(Registros guardados)
------------------------------------------------------------------------
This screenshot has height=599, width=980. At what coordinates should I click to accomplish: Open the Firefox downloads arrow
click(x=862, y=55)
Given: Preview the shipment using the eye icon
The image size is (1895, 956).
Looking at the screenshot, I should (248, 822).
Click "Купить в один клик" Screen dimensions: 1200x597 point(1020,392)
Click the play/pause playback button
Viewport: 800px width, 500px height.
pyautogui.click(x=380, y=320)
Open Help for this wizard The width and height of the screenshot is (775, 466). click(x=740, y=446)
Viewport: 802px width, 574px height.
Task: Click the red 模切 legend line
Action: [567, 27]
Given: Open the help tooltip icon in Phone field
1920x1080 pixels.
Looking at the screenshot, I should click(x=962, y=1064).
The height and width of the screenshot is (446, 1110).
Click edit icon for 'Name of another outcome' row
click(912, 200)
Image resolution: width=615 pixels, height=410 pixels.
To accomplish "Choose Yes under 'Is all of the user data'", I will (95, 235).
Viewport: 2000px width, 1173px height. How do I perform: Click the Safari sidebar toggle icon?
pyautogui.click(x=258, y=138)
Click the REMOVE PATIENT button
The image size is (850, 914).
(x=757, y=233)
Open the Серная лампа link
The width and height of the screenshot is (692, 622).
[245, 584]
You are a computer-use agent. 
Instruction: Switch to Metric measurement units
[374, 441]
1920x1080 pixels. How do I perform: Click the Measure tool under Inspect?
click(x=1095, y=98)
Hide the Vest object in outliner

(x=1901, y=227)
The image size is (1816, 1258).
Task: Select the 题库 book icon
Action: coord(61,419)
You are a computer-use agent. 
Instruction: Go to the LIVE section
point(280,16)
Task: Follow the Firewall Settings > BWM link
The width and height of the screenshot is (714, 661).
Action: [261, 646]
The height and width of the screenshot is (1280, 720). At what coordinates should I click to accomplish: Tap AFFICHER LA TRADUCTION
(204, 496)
------------------------------------------------------------------------
Copia sin ningún cambio todas las líneas de los registros de arriba.

(Solución escrita)
This screenshot has height=599, width=980. At what coordinates should I click to accomplish: Open the Firefox downloads arrow
click(x=862, y=55)
Given: Preview the shipment using the eye icon
The image size is (1895, 956).
Looking at the screenshot, I should (248, 822).
Click "Купить в один клик" Screen dimensions: 1200x597 point(1020,392)
Click the play/pause playback button
Viewport: 800px width, 500px height.
pyautogui.click(x=380, y=320)
Open Help for this wizard The width and height of the screenshot is (775, 466). click(x=740, y=446)
Viewport: 802px width, 574px height.
Task: Click the red 模切 legend line
Action: [567, 27]
Given: Open the help tooltip icon in Phone field
1920x1080 pixels.
Looking at the screenshot, I should click(x=962, y=1064).
The height and width of the screenshot is (446, 1110).
Click edit icon for 'Name of another outcome' row
click(912, 200)
Image resolution: width=615 pixels, height=410 pixels.
To accomplish "Choose Yes under 'Is all of the user data'", I will (95, 235).
Viewport: 2000px width, 1173px height. How do I perform: Click the Safari sidebar toggle icon?
pyautogui.click(x=258, y=138)
Click the REMOVE PATIENT button
The image size is (850, 914).
(x=757, y=233)
Open the Серная лампа link
The width and height of the screenshot is (692, 622).
[245, 584]
You are a computer-use agent. 
Instruction: Switch to Metric measurement units
[374, 441]
1920x1080 pixels. How do I perform: Click the Measure tool under Inspect?
click(x=1095, y=98)
Hide the Vest object in outliner

(x=1901, y=227)
The image size is (1816, 1258).
Task: Select the 题库 book icon
Action: coord(61,419)
You are a computer-use agent. 
Instruction: Go to the LIVE section
point(280,16)
Task: Follow the Firewall Settings > BWM link
The width and height of the screenshot is (714, 661).
Action: [261, 646]
The height and width of the screenshot is (1280, 720). At what coordinates should I click to accomplish: Tap AFFICHER LA TRADUCTION
(204, 496)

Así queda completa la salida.